1. You pointed to some articles that you said refuted my posting. I said that they were actually on a different subject (PCA) to the one I had written about (validation statistics). You would not have needed to repeat yourself to respond to my point.

2. We agree that withholding key data is not normal and you don’t do it yourself. But what I also asked was your opinion on withholding data. Do you find it reprehensible?

3. I think I’m right in saying that relegating key argument to the SI is most unusual. It seems most unlikely that the SI was available to the peer reviewers because Climatic Change was unable to locate it when asked.

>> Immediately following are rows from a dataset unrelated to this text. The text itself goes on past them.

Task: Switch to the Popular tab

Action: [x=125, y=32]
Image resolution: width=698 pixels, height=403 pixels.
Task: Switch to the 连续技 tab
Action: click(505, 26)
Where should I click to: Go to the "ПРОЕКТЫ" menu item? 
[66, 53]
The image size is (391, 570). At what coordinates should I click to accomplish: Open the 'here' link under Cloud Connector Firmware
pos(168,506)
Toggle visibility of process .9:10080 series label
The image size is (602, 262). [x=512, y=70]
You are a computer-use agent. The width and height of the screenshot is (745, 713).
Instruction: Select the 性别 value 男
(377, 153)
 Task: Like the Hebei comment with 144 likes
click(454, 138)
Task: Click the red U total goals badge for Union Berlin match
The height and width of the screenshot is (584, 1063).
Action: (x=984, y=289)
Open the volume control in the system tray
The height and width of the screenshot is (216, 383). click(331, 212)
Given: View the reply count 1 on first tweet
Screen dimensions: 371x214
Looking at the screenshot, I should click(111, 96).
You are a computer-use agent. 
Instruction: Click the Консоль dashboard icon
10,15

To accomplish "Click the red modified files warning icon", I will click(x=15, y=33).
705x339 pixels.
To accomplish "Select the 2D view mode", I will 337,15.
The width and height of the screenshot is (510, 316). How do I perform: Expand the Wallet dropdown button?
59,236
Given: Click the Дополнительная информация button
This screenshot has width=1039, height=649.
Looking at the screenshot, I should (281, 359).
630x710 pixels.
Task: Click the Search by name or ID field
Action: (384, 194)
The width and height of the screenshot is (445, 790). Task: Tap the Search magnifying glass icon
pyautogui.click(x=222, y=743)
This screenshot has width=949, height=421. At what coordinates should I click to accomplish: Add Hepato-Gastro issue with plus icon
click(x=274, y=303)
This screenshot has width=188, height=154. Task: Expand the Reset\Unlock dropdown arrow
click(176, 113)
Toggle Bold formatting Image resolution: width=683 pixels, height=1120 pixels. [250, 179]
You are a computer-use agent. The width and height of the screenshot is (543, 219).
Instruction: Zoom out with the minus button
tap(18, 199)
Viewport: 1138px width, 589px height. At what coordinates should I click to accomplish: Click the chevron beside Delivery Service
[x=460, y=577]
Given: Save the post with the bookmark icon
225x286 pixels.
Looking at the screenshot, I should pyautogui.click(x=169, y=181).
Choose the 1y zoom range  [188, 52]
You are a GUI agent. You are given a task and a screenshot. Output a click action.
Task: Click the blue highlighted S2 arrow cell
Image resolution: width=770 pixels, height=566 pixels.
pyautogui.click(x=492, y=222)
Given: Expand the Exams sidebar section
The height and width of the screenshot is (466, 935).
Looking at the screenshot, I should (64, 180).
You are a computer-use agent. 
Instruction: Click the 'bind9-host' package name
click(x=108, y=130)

4. (a)Let me set out my understanding and you can put me right. M&M agree with Huybers that with a univariate model you get an RE benchmark of zero. But the proxies are not univariate, they are multivariate. With a multivariate model you get an RE benchmark of 0.5. W&A sought to refute this. In WA2007,they restate Huybers’ already refuted unvariate position, claiming that this shows M&M are wrong, while showing that the multivariate case does indeed require a benchmark of 0.5 in the SI. Am I right? And if so, doesn’t this make a nonsense of W&A’s purported refutation of M&M?(c)OK, but if the sample size is not small then R^2~0 means no correlation between temperature and tree rings, which is to say the hockey stick has no meaning, no predictive power. I don’t understand your point about relative value. You can’t get a lower R^2 than zero. Nothing else can be worse, can it?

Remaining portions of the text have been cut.